Schädliche Tradition

„Betrag für den Bräutigam“

Mitgiftbräuche gibt es in vielen Kulturen weltweit. In Indien kommt es dadurch zu Gewalt gegen Frauen und sogar zu Mord.
Mitgifttrauma – der vernarbte Arm einer Frau, die von ihren Schwiegereltern in Brand gesetzt wurde und überlebte. Mirjam Letsch/Lineair Mitgifttrauma – der vernarbte Arm einer Frau, die von ihren Schwiegereltern in Brand gesetzt wurde und überlebte.

Zeitungen berichten über „Mitgift-Tote“ und „verbrannte Bräute“. Der Hintergrund ist oft, dass die Eltern einer Frau sich weigern, die Mitgift nach der Hochzeit noch mal aufzustocken, wie es die Schwiegereltern der Braut verlangen. Die Zahl solcher Morde geht zwar glücklicherweise zurück, aber dennoch richtet die Mitgifttradition weiterhin großen Schaden in Indien an.

Sie bedeutet, dass Töchter eine Last sind. Eltern müssen die Familie des Bräutigams dafür entschädigen, dass sie ihnen den Nachwuchs abnehmen. Auf Sanskrit heißt Mitgift „Varadakshina“, was „Betrag für den Bräutigam“ bedeutet. Implizit bedeutet es aber auch, dass eine unverheiratete Tochter Schande bedeutet.

Der Tradition zufolge müssen Väter dafür sorgen, dass ihre Töchter heiraten. Im Altertum war es sogar üblich, Töchter im Alter von fünf Jahren zu verehelichen. Das hieß „Prithvidaan“ und galt als ehrenhaft. Selbst heute werden noch Kinderbräute im ländlichen Raum Nordindiens an einem Festtag, dem „Akshaya Tritiya“, verheiratet. Laut UNICEF entfällt auf Indien rund ein Drittel aller Kinderehen weltweit.

Die Notwendigkeit, eine Mitgift zu finanzieren, schafft großen Kummer. Von der Geburt einer Tochter an machen sich Eltern darüber Gedanken, wie ihnen das gelingen soll. Viele fürchten finanziellen Ruin. Eltern sparen lieber für die Mitgift, als in die Bildung der Töchter zu investieren. Mädchen wachsen also benachteiligt auf – und sie bleiben auch nach der Ehe benachteiligt. Ihr Ehemann und ihre Schwiegereltern profitieren von der Mitgift, sie selbst aber nicht. Vermögen fließt an ihnen vorbei – von ihrer alten Familie zu ihrer neuen.

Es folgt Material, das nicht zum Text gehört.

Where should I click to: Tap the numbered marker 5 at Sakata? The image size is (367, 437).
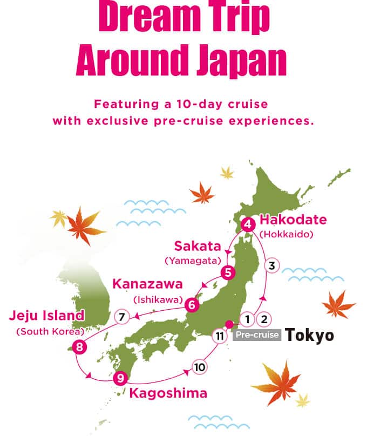click(229, 272)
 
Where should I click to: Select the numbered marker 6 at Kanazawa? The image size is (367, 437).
click(191, 305)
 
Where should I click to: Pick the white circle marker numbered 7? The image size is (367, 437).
click(122, 317)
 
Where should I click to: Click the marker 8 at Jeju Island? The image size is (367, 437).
click(80, 347)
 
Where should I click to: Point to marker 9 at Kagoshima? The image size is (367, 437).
click(120, 378)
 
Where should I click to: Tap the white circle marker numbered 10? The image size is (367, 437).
click(199, 367)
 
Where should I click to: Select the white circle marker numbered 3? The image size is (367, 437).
click(272, 265)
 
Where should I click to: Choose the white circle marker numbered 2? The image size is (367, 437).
click(264, 319)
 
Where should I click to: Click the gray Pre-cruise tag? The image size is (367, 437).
click(257, 335)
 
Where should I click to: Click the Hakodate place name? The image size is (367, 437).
click(293, 220)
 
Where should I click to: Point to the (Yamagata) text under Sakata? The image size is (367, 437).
click(193, 261)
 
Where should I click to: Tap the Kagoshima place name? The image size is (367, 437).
click(168, 393)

Für Eltern haben Söhne Vorrang, weil diese sich im Alter um sie kümmern werden. Töchter verlassen die Familie und kosten dann Geld. Eine Konsequenz der Mitgiftpraxis ist, dass weibliche Embryos oft abgetrieben werden (siehe mein Beitrag in E+Z/D+C 2014/04, S. 156 f.). Weitere Konsequenzen sind, dass Mädchen schlechteren Zugang zum Bildungs- und Gesundheitswesen haben und oft auch schlechter ernährt werden.

Indien ist eine überwiegende hinduistische Gesellschaft. Mitgifttraditionen haben aber auch die muslimischen und christlichen Minderheiten. In Indiens Nachbarländern wie Pakistan, Bangladesch und Nepal ist die Situation ähnlich. Wenn sich am Status von Frauen in Südasien etwas ändern soll, muss dieses System beendet werden.